Top of Records for this exercise
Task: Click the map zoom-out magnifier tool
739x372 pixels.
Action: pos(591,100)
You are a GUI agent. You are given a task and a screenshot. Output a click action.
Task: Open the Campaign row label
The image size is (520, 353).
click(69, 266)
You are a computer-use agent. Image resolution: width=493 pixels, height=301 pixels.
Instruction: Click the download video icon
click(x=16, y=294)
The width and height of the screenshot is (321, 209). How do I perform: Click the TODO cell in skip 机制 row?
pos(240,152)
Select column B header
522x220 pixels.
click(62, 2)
Bottom of Records for this exercise
Top of Records for this exercise
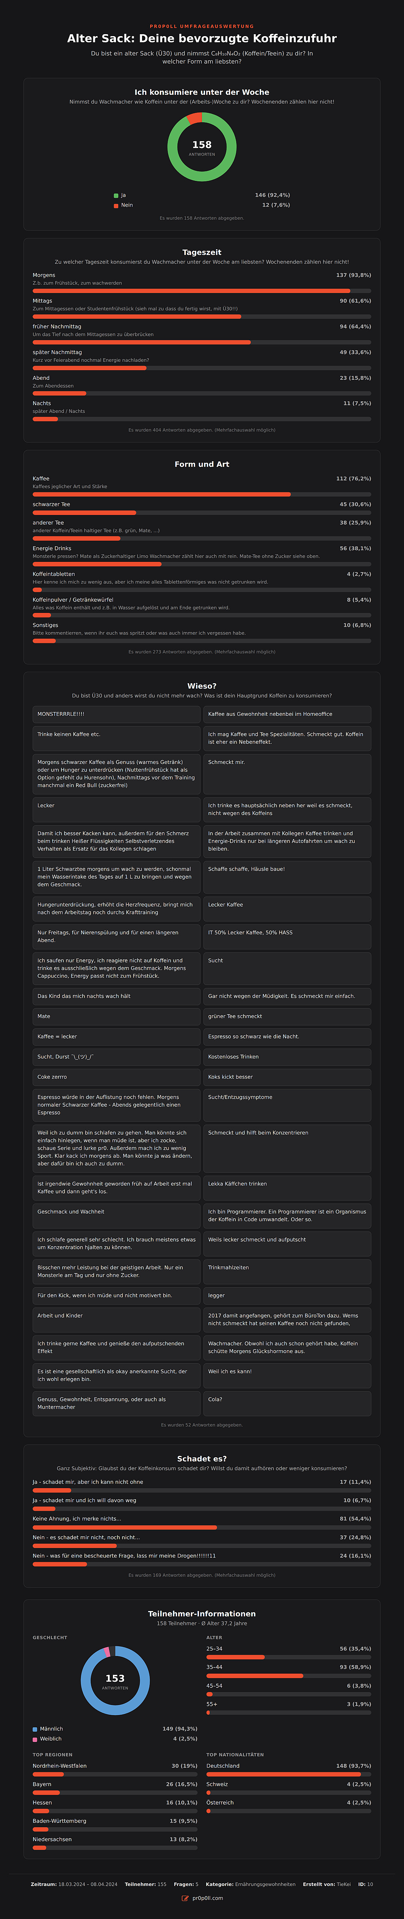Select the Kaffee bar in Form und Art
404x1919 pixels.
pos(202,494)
Bottom of Records for this exercise
◆ What needs to be done ◆
Look back at the entries above and repeat, unchanged, every line from the line holding "Task: Click the map zoom-out magnifier tool" through the line holding "You are a computer-use".

◆ Output for this task ◆
Task: Click the map zoom-out magnifier tool
739x372 pixels.
Action: pos(591,100)
You are a GUI agent. You are given a task and a screenshot. Output a click action.
Task: Open the Campaign row label
The image size is (520, 353).
click(69, 266)
You are a computer-use agent. Image resolution: width=493 pixels, height=301 pixels.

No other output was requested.